Dobbs returned the contentious medical issue to state legislatures, removing a federal right to abortion.
“If the Court holds otherwise and constitutionalizes this issue, then it will commit the cardinal sin of Roe all over again,” says the states’ argument. “Rather than expanding substantive due process (a constitutional right) to intrude on the States’ authority, this time it would expand equal protection. But the result would be the same.”
The high court shouldn’t codify yet another contentious federal health care right after setting aside another, the brief adds.
The other states filing with Wyoming are Kentucky, Arkansas, Indiana, Alaska, Florida, Georgia, Idaho, Iowa, Kansas, Louisiana, Mississippi, Montana, Nebraska, North Dakota, Ohio, Oklahoma, South Carolina, South Dakota, Utah, Virginia and West Virginia.
Arkansas, Indiana and Kentucky list their counsel as chief crafters of the brief.
Rational Basis
Wyoming and the other states argue that states should, and traditionally do, have sovereignty to regulate debated health care procedures, especially in the name of protecting kids.

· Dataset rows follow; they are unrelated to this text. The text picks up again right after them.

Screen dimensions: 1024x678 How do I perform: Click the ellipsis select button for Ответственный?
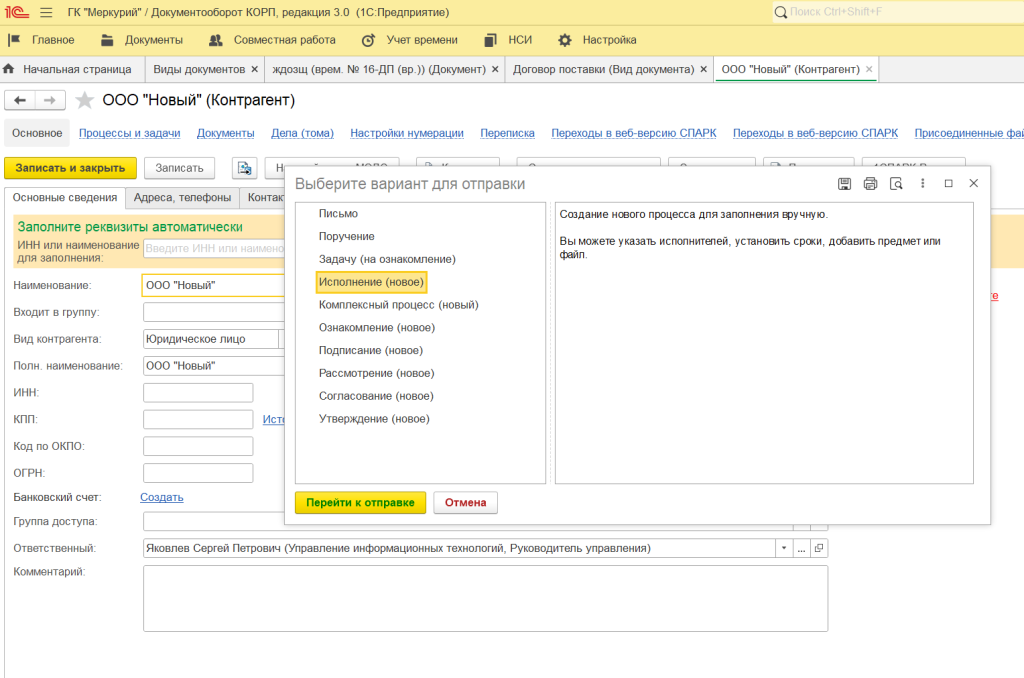point(801,548)
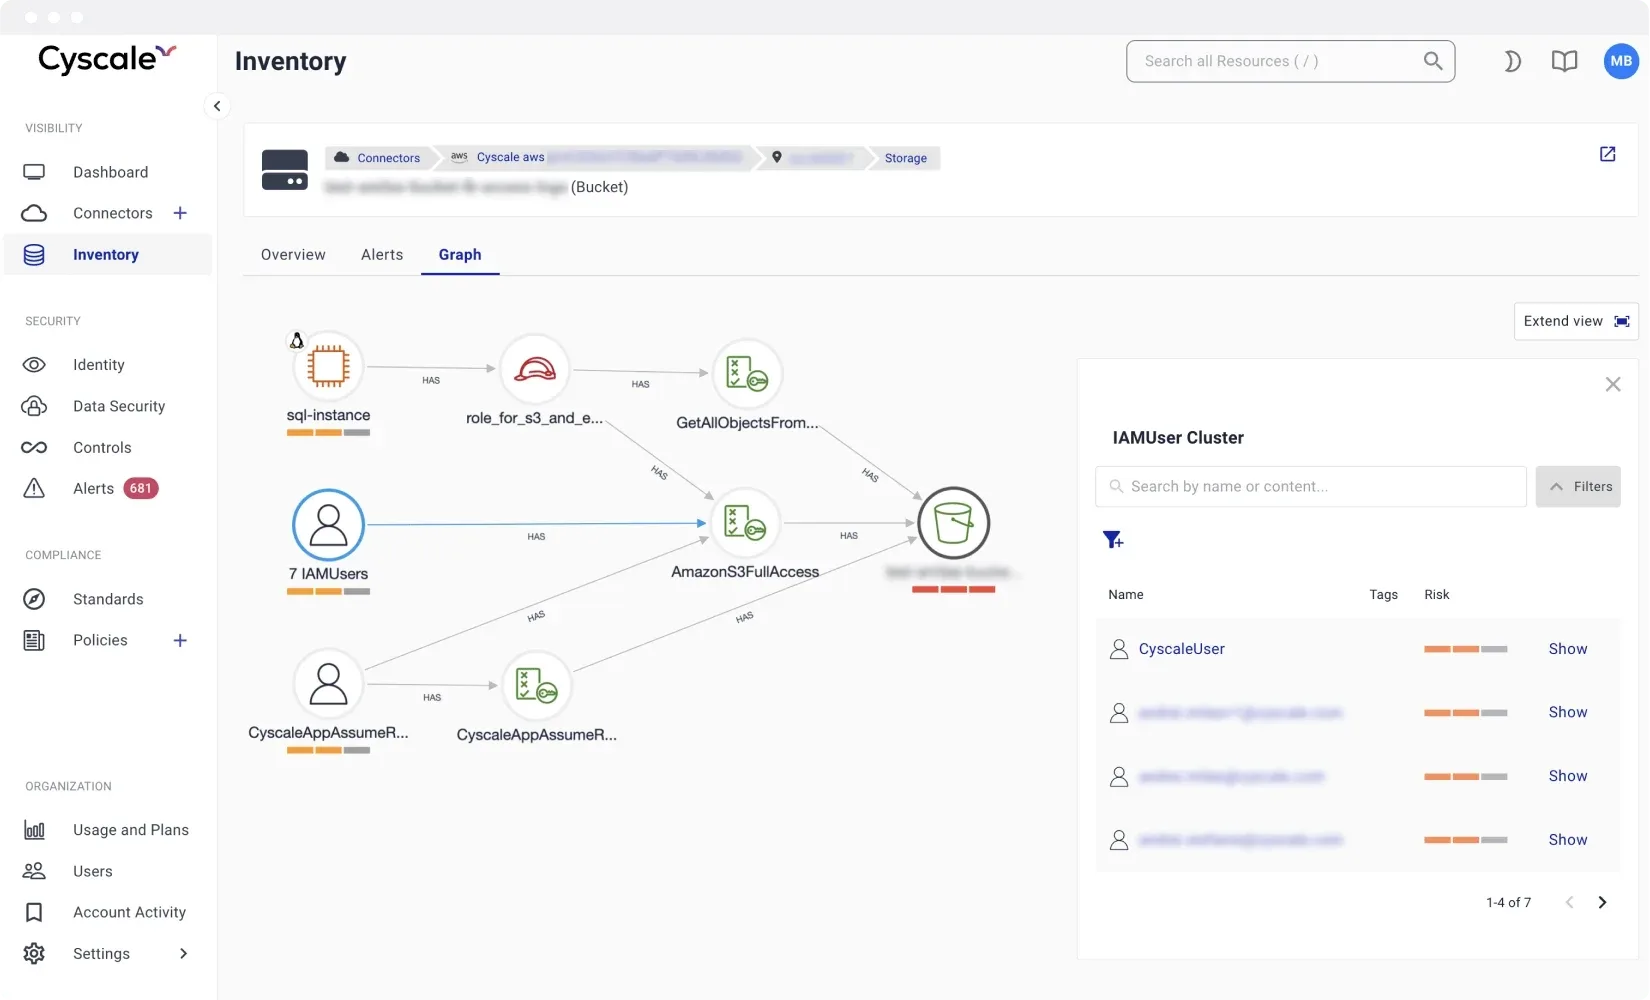Collapse the Filters panel in IAMUser Cluster
Screen dimensions: 1650x1000
coord(1579,486)
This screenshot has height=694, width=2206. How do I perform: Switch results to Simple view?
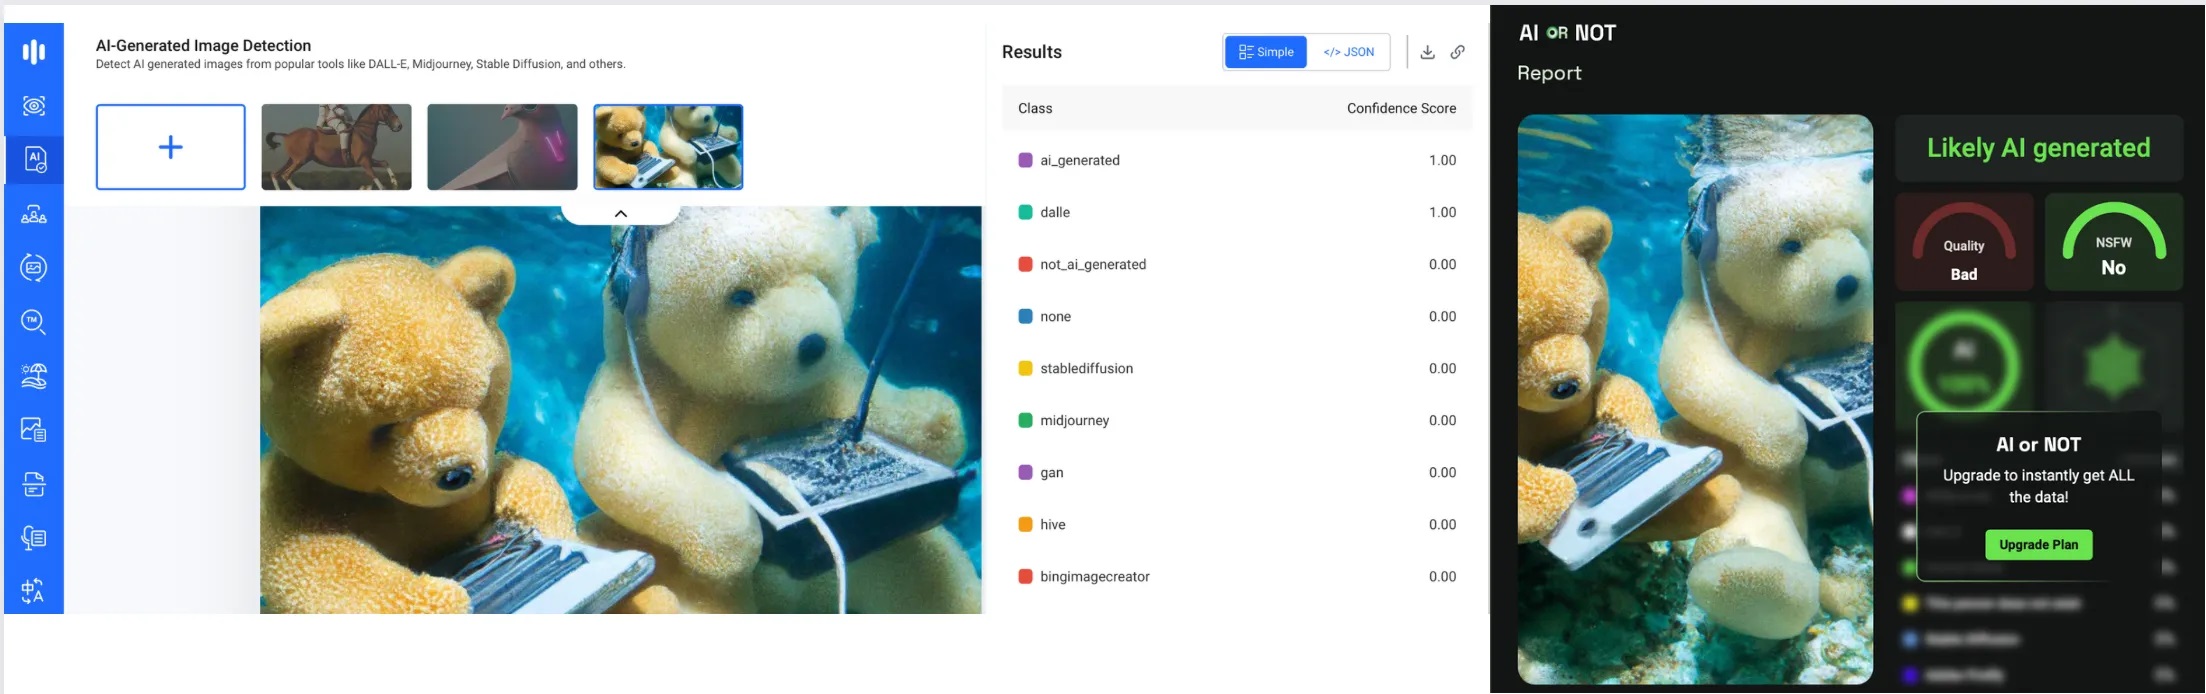[1266, 52]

If the court agrees, Tennessee’s law (and by extension Wyoming’s) would be harder to strike down, as courts would review it under a lenient “rational basis” test rather than the most-stringent “strict scrutiny” test reserved for laws that threaten constitutional rights.

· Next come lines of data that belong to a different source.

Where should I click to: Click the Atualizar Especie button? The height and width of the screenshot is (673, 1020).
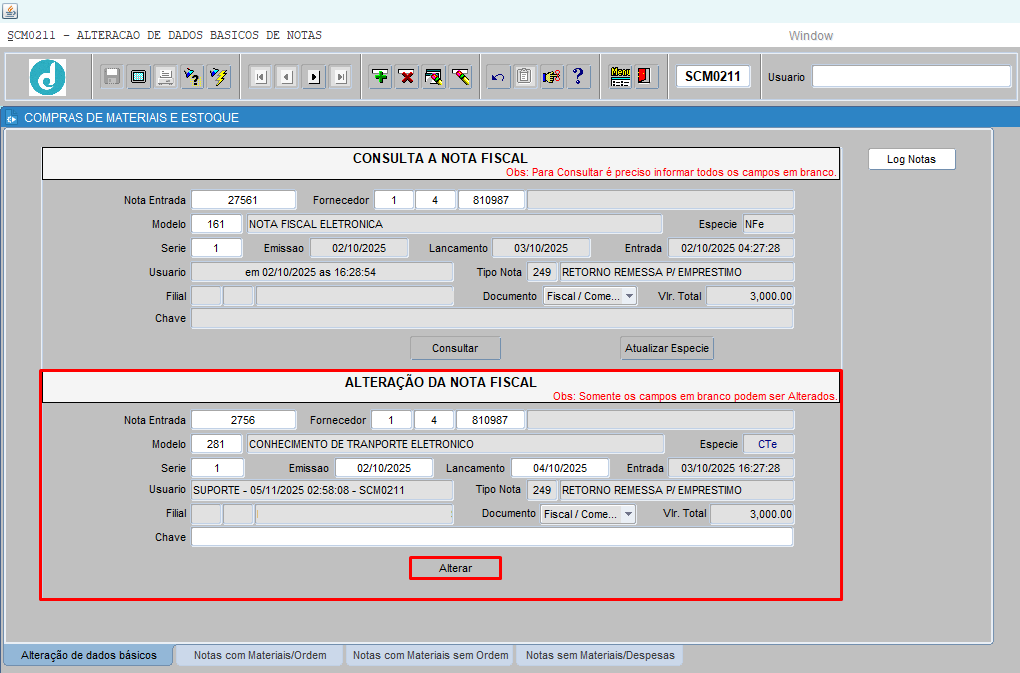[667, 348]
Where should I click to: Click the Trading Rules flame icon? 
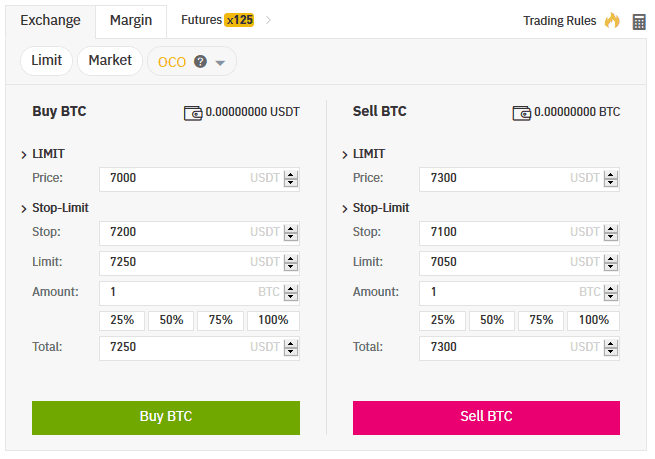pyautogui.click(x=612, y=21)
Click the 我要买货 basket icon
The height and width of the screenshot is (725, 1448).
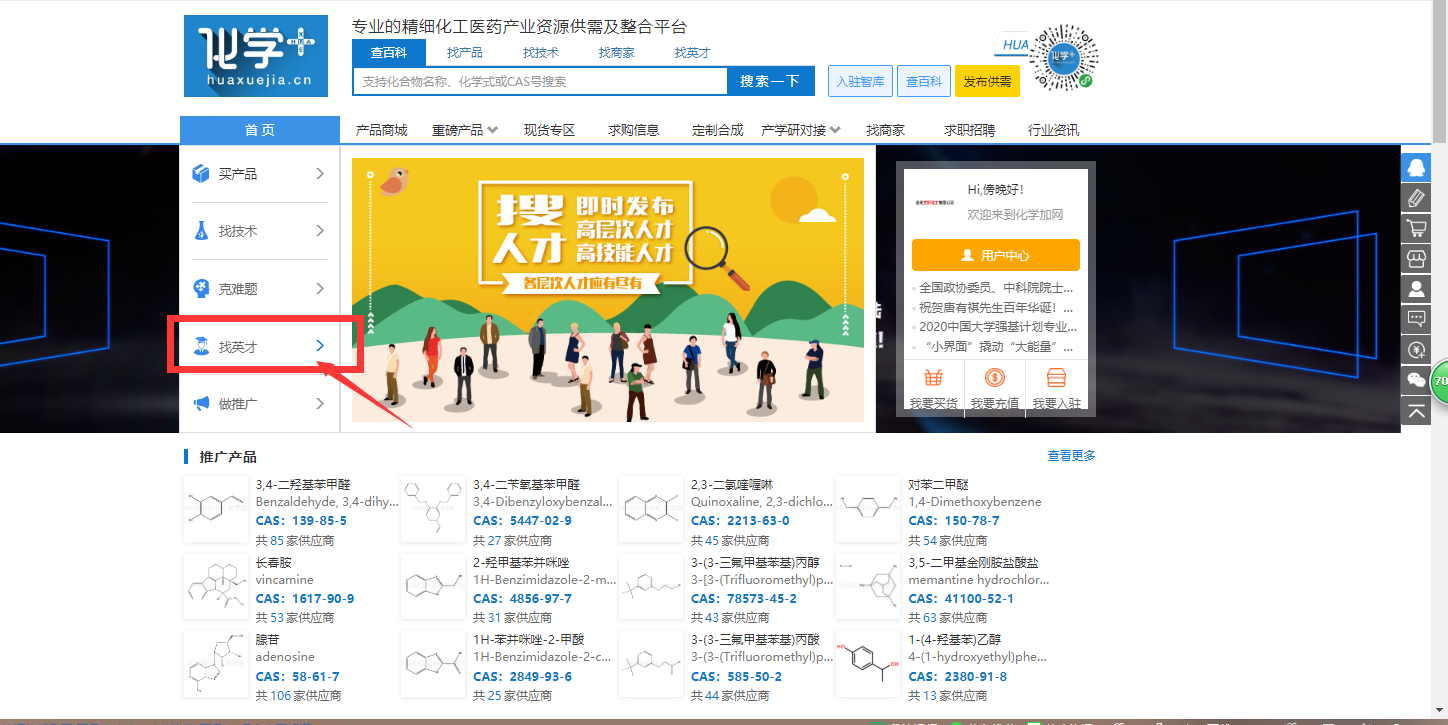point(933,379)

Even if the court decides that for this law, a tougher test called “intermediate scrutiny” should apply, then the ban should hold, the brief argues.
State laws can survive that test if they serve important governmental objective and are substantially related to the achievement of those objectives.
Conversely, the United States argues that Tennessee’s law is sexist and therefore violates a person’s right to equal protection, since it treats boys and girls differently. Tennessee’s law would allow a boy to get a testosterone prescription to conform with other males but would not allow a girl to do the same in an attempted sex change.
The states counter, saying deferring to biological differences in law doesn’t make a law sexist.
“States may draw sex-based distinctions without running afoul of those two constitutional guardrails,” the brief says. It adds a quote from an earlier case: “To fail to acknowledge even our most basic biological differences … risks making the guarantee of equal protection superficial, and so disserving it.”
A Representative Did The Opposite
While Wyoming’s governor and attorney general battle for Tennessee, one of the state’s legislative representatives argued against it, joining other Libertarian-leaning and LGBTQ sympathetic conservatives in calling Tennessee’s law unconstitutional.
Rep. Dan Zwonitzer, R-Cheyenne, filed a Sept. 3 brief with numerous other conservative officials, saying the issue isn’t of state’s rights, but of family rights.
Zwonitzer’s joint brief invokes what he called a libertarian-style argument: that empowering states to ban gender treatments for kids would authorize other states to go the other direction, and facilitate them.
“While the State may prefer to override certain choices parents make about the care of their children, the authority it claims would open Pandora’s box,” says the brief. “It takes little imagination to picture a different local government, state legislature, or even Congress enacting policies that run roughshod over the rights of parents in a way that would offend the preferences of Tennessee’s current government.”
States’ child-protection systems may go so far as to penalize parents who won’t give their children sex-change procedures, the brief notes.
The brief also launches a second-hand defense of the treatments themselves, however, pointing to medical professionals who believe its better to provide gender dysphoric children with the treatments than to deprive them.
“The district court found ‘that treatment for gender dysphoria lowers rates of depression, suicide, and additional mental health issues,’” says conservative officials’ brief.